State Representative to the 1st South Carolina Provincial Congress
- In office January 11, 1775 – June 22, 1775

Personal details
- Born: 13 December 1708 Charleston, South Carolina, United States
- Died: 7 December 1790 (aged 81) Charleston, South Carolina, United States
- Party: Patriot (American Revolution)
- Spouse(s): Mary Hall Frances Thomas
- Occupation: Merchant; Politician;

= Daniel Legare =

South Carolina merchant and politician

Daniel Legare Sr. was an American merchant and politician, who served on the First Provincial Congress of South Carolina in 1775. He was also a dry goods merchant whose family was very influential in South Carolina society during the eighteenth century. His house in Charleston, the Daniel Legare House, still stands, being the oldest home in its neighborhood.

== Early life ==
Daniel Legare was born to Francis Solomon Legare and Sarah Norman in Charleston, South Carolina. He married his first wife, Mary Hall, in 1730 and they had at least 3 children together. His fathers family were French Huguenots and his mothers family were English.
He worked as a dry goods merchant and as a planter, amassing a considerable amount of wealth and influence. Around 1760, he purchased a property in Charleston, South Carolina that was partially constructed at the time, a house which became the Daniel Legare House on 79 Anson St. in Charleston. Today it is the oldest house in its area still standing.
== First Provincial Congress ==
In 1775 as tensions with the British grew, South Carolina organized a Congress in Charleston to coordinate opposition to British Rule. Daniel Legare Sr. was elected as a delegate representing the parishes of St. Philip and St. Michael in Charleston to this first Provincial Congress. The Provincial Congress acted as a revolutionary alternative to the British colonial legislature, drafting petitions and beginning the shift toward independence.

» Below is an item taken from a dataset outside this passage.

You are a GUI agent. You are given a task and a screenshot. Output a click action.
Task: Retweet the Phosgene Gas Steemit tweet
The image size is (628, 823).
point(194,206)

== Later life and Legacy ==
He remained active in his community later in life, serving in several roles in his church. He died in 1790, having a contemporary account written of him saying Contemporary accounts describe him as "a zealous and steady friend of this country, and of the equal rights of mankind,". He is a 2nd great-grandfather of Richard Morrison II and a 3rd great-grandfather father of James B. Morrison.